▶ _DETAILS OPGAVE_:
Haal alstublieft elke regel uit het materiaal hieronder waarin het woord "dimensions" voorkomt.
=== RIJEN ===
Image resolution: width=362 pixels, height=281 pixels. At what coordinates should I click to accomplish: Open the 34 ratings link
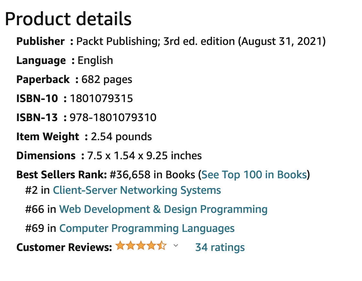tap(220, 247)
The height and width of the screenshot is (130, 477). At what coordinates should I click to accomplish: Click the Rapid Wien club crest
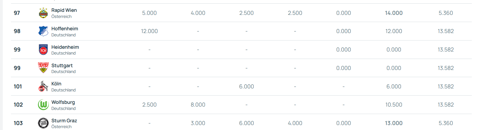point(43,13)
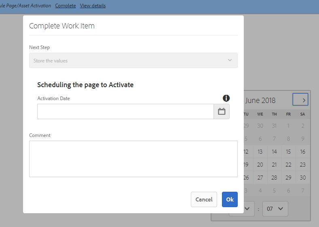This screenshot has height=227, width=319.
Task: Choose June 22 in the calendar
Action: tap(288, 165)
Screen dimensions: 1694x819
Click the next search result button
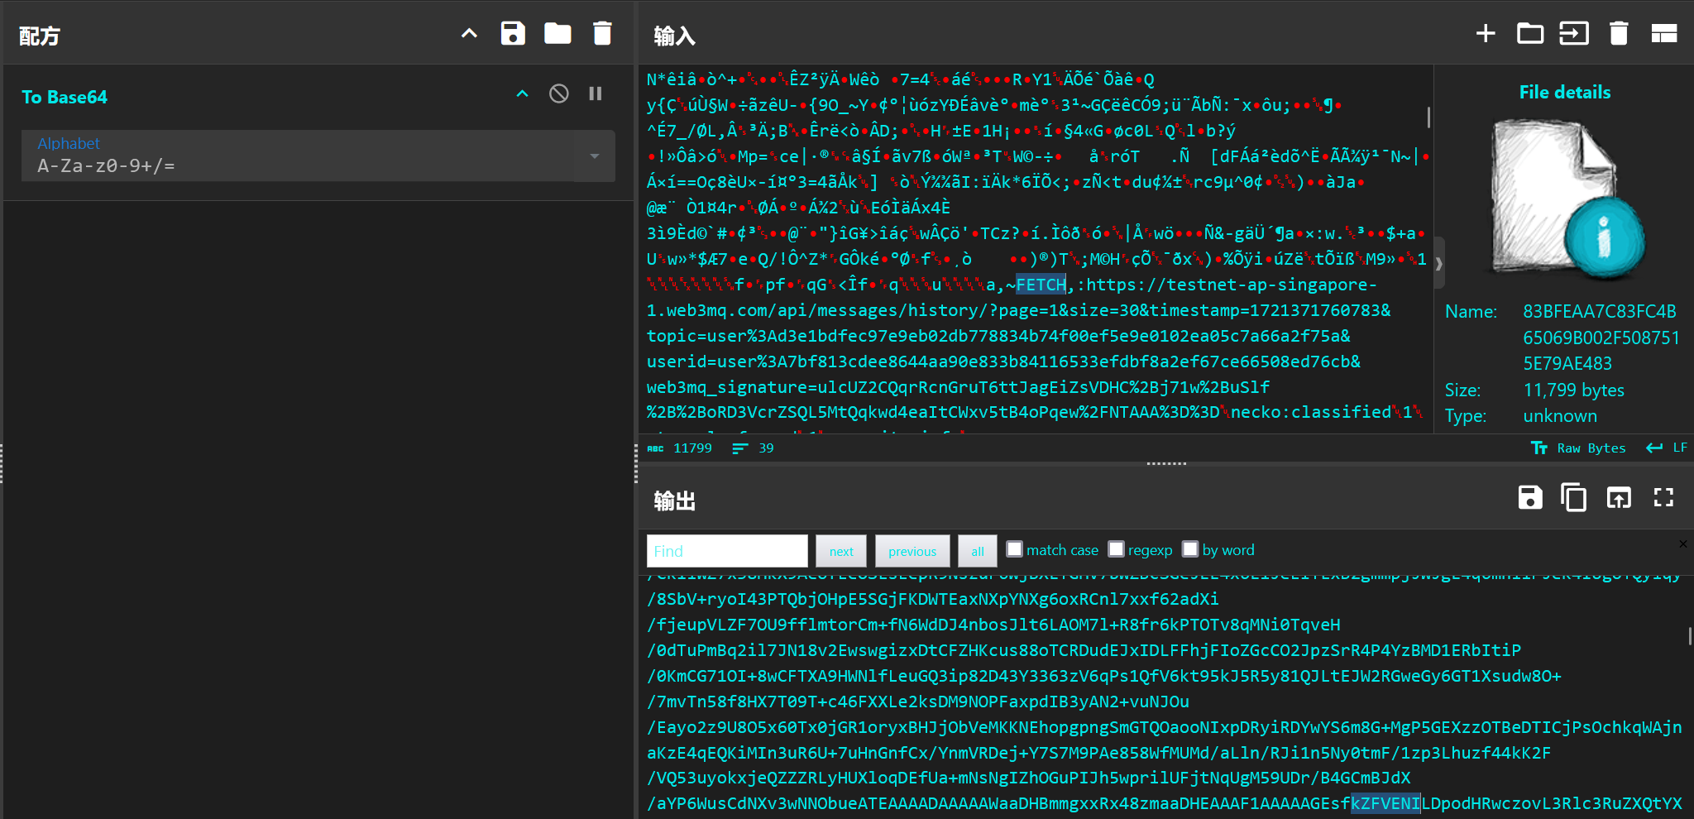tap(841, 551)
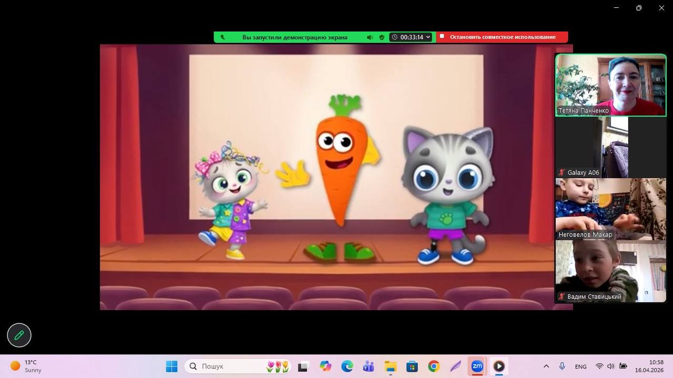Select the Galaxy A06 participant tile
The image size is (673, 378).
[x=610, y=147]
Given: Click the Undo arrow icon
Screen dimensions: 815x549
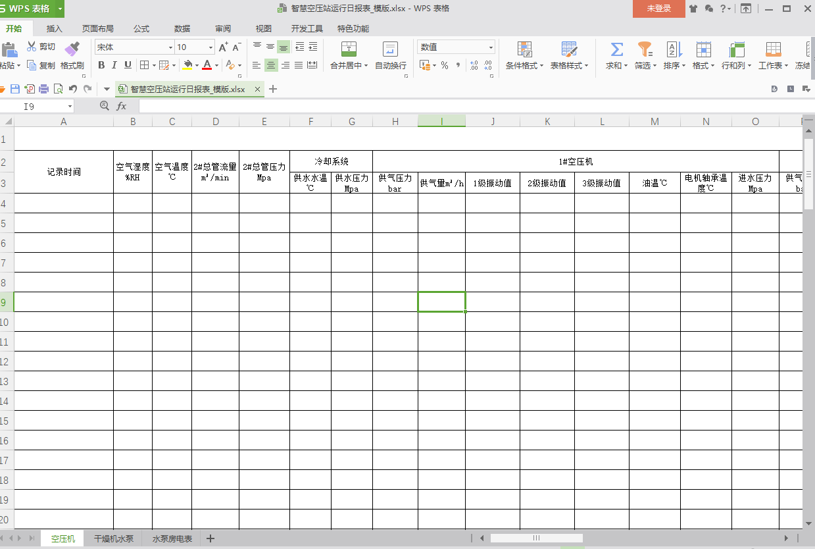Looking at the screenshot, I should pos(72,88).
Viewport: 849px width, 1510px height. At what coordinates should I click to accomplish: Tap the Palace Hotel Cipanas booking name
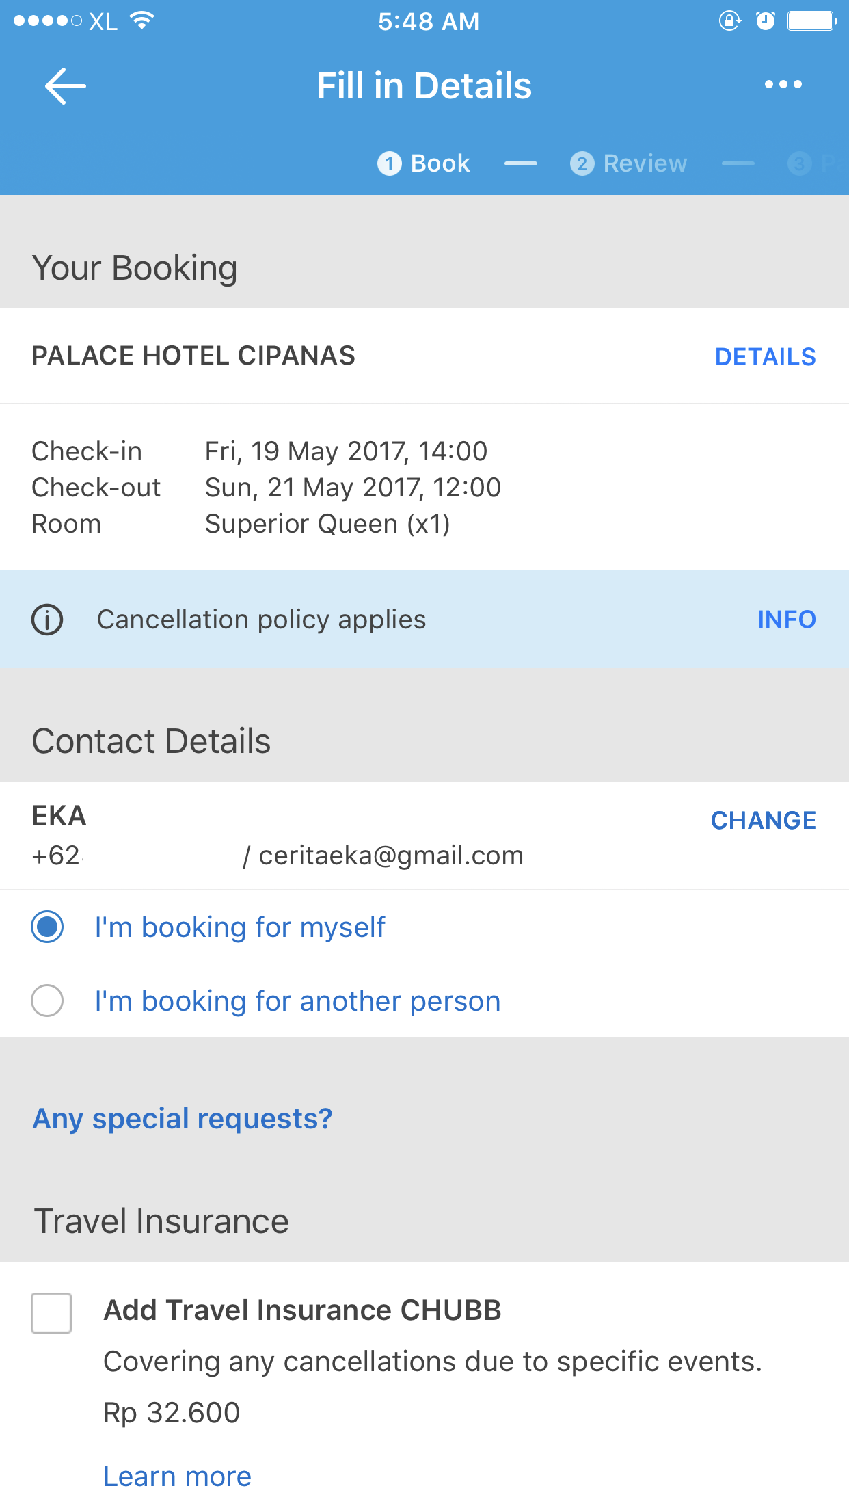point(193,356)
===
▶ _JUISTE ANTWOORD_:
Screen dimensions: 1694x819
Screen dimensions: 815x549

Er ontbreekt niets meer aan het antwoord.